Zarejestruj się bądź zaloguj i odblokuj dostęp do wszystkich działów forum

Tylna belka do wymiany?


Klonus
Zarejestrowani

op Szanowni,

Po raz kolejny potrzebuję zasięgnąć Waszej opinii.
Tym razem problem z zawieszeniem, a dokładniej rzecz biorąc z tylną belką, a przynajmniej wszystko na to wskazuje.
W czym dokładnie rzecz - otóż auto strasznie pływa na oblodzonej lub dość mokrej nawierzchni, na suchej, choć delikatnie ściąga w prawo, da się jechać. W zasadzie od początku nie prowadziło się tak dobrze jak choćby jej starsza siostra, którą także mamy w rodzinie. 
Tuż po zakupie, czyli jakieś 1,5 roku temu wymieniłem komplet amorków, sprężyny na tyle i faktycznie dało się odczuć poprawę choć idealnie na pewno nie było. Myślałem wtedy - może zwyczajnie ten typ tak ma, w końcu GRAND, kawał budy, to i trochę trudniej się prowadzi.
Kilka dni temu miarka jednak się przebrała, gdy przy dość deszczowej pogodzie przyszło mi wyruszyć w trasę. Po wskoczeniu na ekspresówkę, napędzeniu do przepisowych 120km/h zaczęły dziać się dziwne i dość niebezpieczne rzeczy, gdyż miałem wrażenie, że tył próbuje wyprzedzić przód.
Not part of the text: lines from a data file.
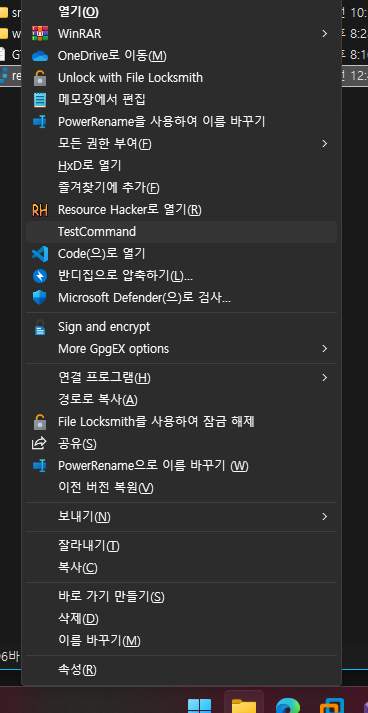Expand the 모든 권한 부여 submenu arrow
The image size is (368, 713).
click(x=324, y=144)
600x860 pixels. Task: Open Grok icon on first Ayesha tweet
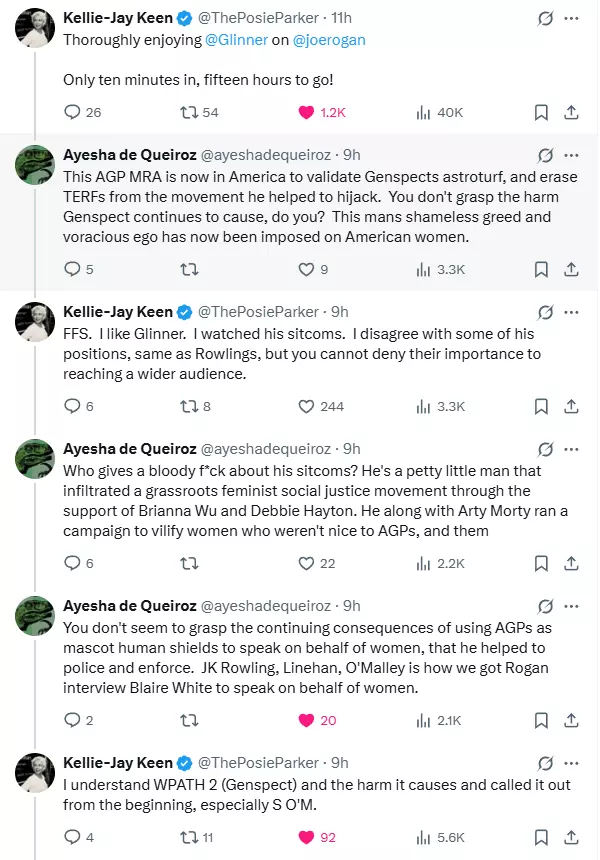(545, 155)
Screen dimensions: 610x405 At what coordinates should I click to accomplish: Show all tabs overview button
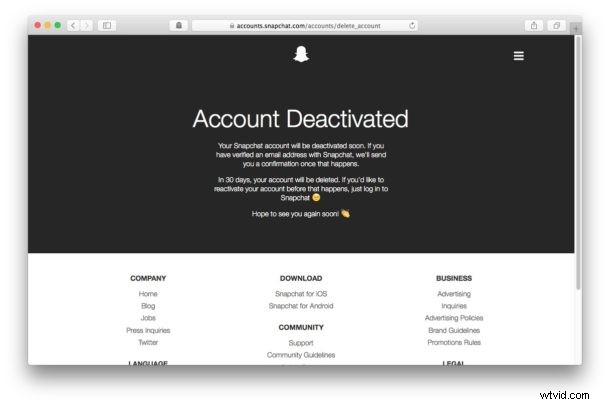click(x=557, y=26)
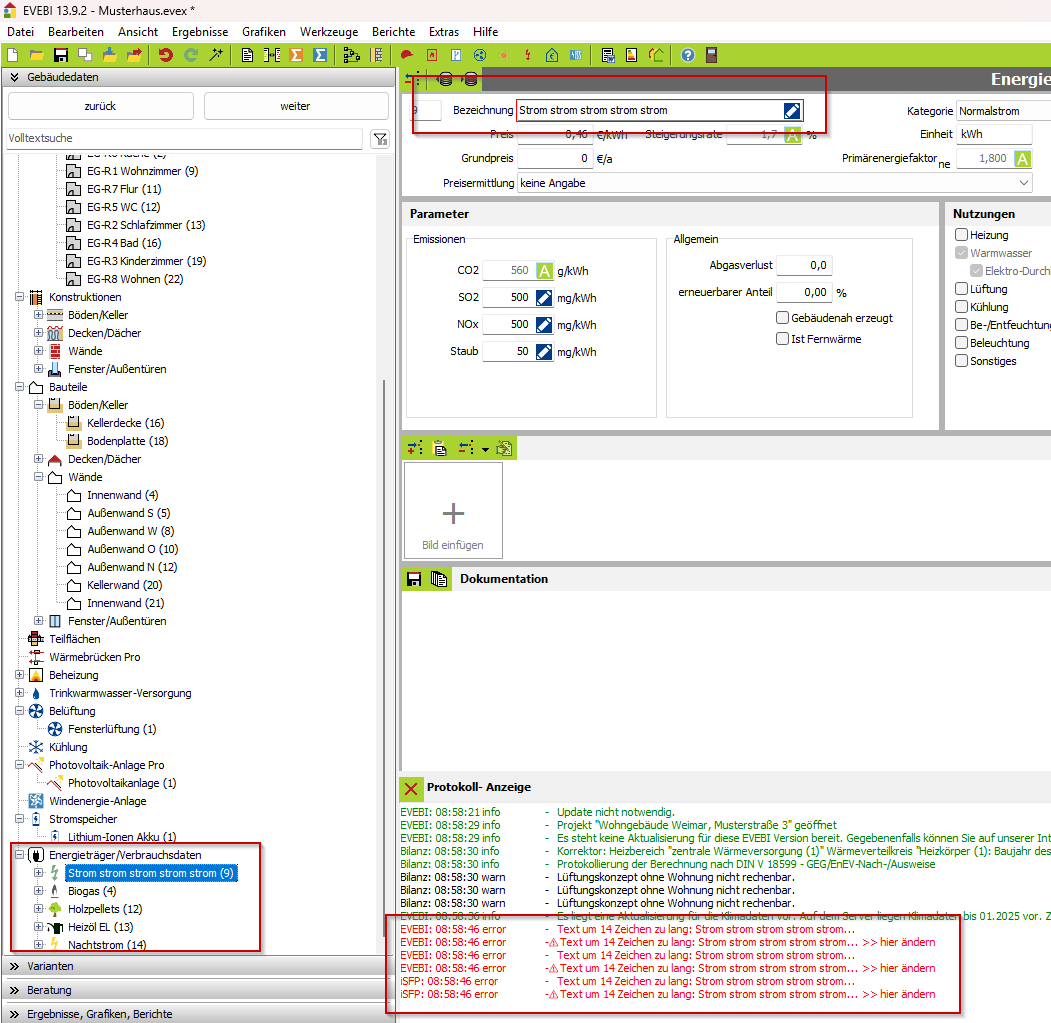Click the weiter button
Screen dimensions: 1051x1023
coord(295,106)
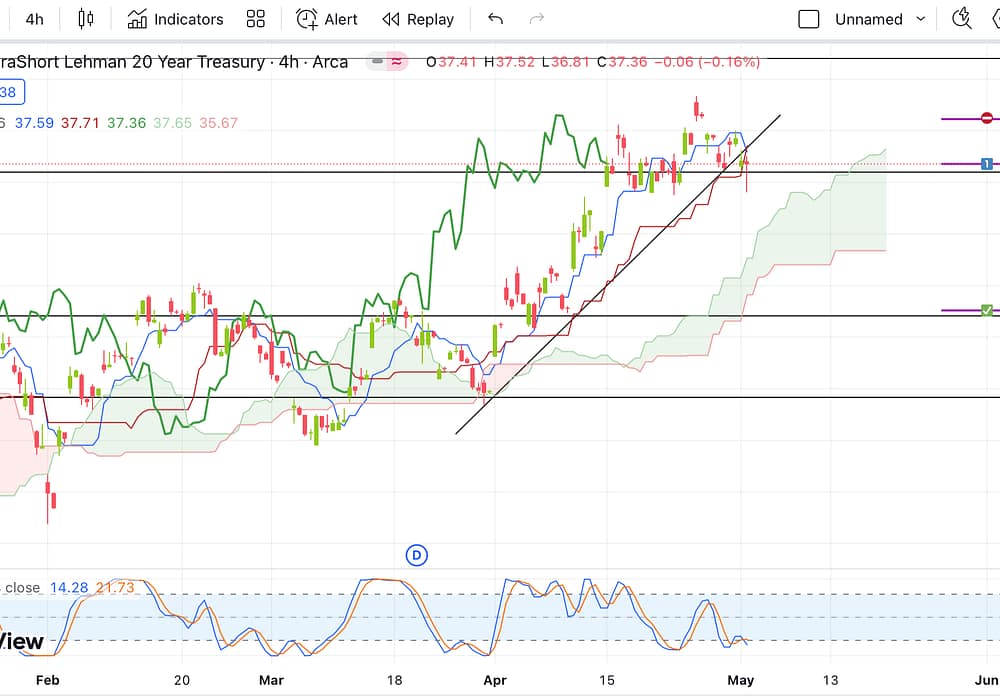The height and width of the screenshot is (700, 1000).
Task: Select the green checkmark order marker
Action: pyautogui.click(x=986, y=311)
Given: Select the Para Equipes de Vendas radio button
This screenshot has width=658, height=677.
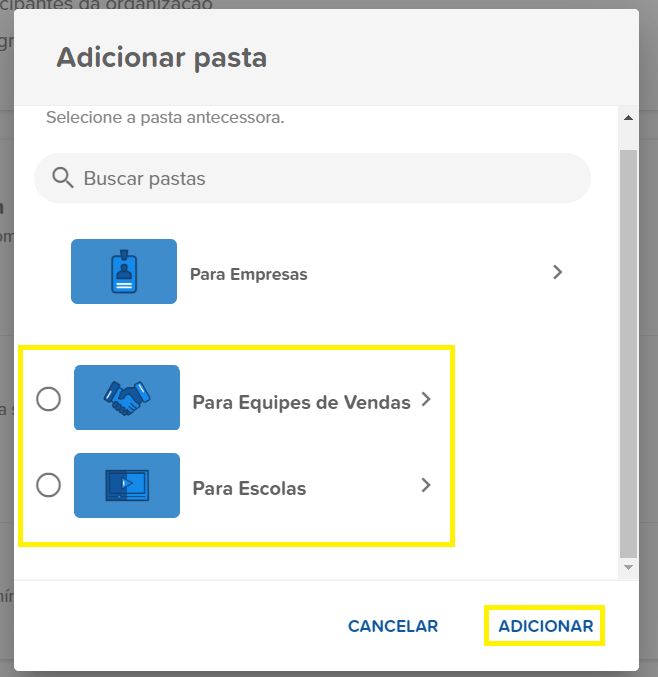Looking at the screenshot, I should pyautogui.click(x=48, y=399).
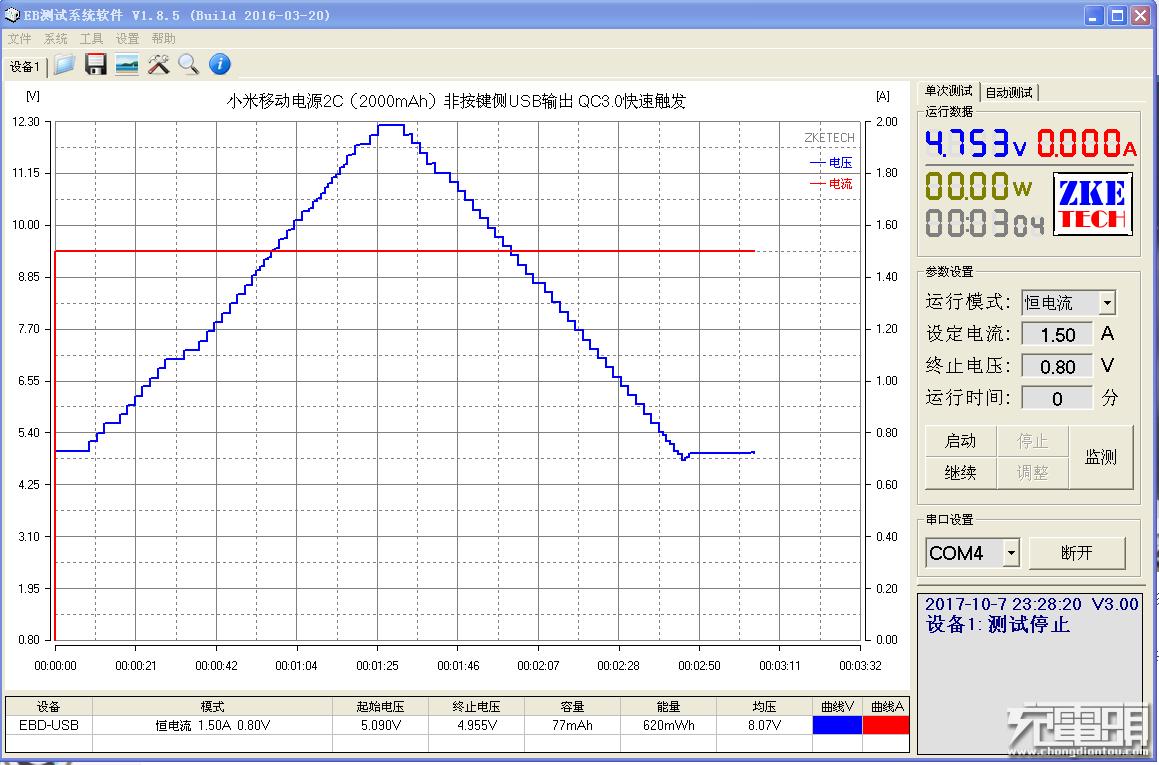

Pierwszy zjazd, zawrotka do domu i na podnośnik. O dziwo wszystko było na swoim miejscu. Jedynie tuleje belki trochę sparciałe więc zamówiłem i dnia następnego wymieniłem, jednak bez odczuwalnych zmian. Przerzuciłem też gumy na letnie, dla testu, było lepiej, ale nadal nie tak jak wg mnie być powinno.
W sobotę udałem się do znajomego mechanika, postawiliśmy auto na szarpaku, ale nic nie wyszło. Amortyzatory też sprawne, choć liczyłem, że może któryś na tyle okaże się trefny. Poprosiłem więc o sprawdzenie zbieżności. Przód wyszedł super, tył już jednak trochę gorzej, gdyż oba koła okazały się zbieżne. Prawe (od pasażera) ok. 0,5% i tu raczej do akceptacji, lewe za to ma już ponad 3,5% i tu właśnie nie wiem... Niby mechanik stwierdził, że trochę przy dużo, ale nie dał znać po sobie, że jest pewny iż przyczyna leży właśnie w tym.
Z historii auta jaką przedstawił nam Sprzedający wynikało faktycznie, że coś z lewej strony malował, ale miał to być raczej zabieg kosmetyczny - rzetelni jak zawsze (handlarz)Biggrin
Podpowiedzcie mi proszę, czy 3,5% to faktycznie dużo i właśnie to może być przyczyną objawów opisanych powyżej? Czy brać się za wymianę belki, czy przedtem sprawdzić coś jeszcze?
Zakup używanej nie wiąże z jakimiś mega kosztami, mam też dostęp do podnośnika, tylko z czasem trochę gorzej, najwyżej zarwę jakąś nockęBiggrin Nim jednak zacznę rozbebeszać auto, chciałby jeszcze Was się poradzić, czy faktycznie zabieg owy ma szansę przynieść oczekiwany rezultat.

Odpowiedz
itek
Nie słyszałem aby ktoś musiał wymieniać belkę w Sceniku. Nie jest to słaby punkt auta.
Miałem kiedyś auto " po dzwonie" i szarpak nic nie wykazał a geometria w normie. Podobno kupiłem "bezwypadkowe" lekko kolizyjne (na parkingu).
Zawsze chodziło po drodze jak chciało. Opony wskazywały jednak, że coś jest nie tak. Poszło na złom i części.

Odpowiedz
Klonus
Zarejestrowani

op
(01-03-2021, 10:26)itek napisał(a): Nie słyszałem aby ktoś musiał wymieniać belkę w Sceniku. Nie jest to słaby punkt auta.
Miałem kiedyś auto " po dzwonie" i szarpak nic nie wykazał a geometria w normie. Podobno kupiłem "bezwypadkowe" lekko kolizyjne (na parkingu).
Zawsze chodziło po drodze jak chciało. Opony wskazywały jednak, że coś jest nie tak. Poszło na złom i części.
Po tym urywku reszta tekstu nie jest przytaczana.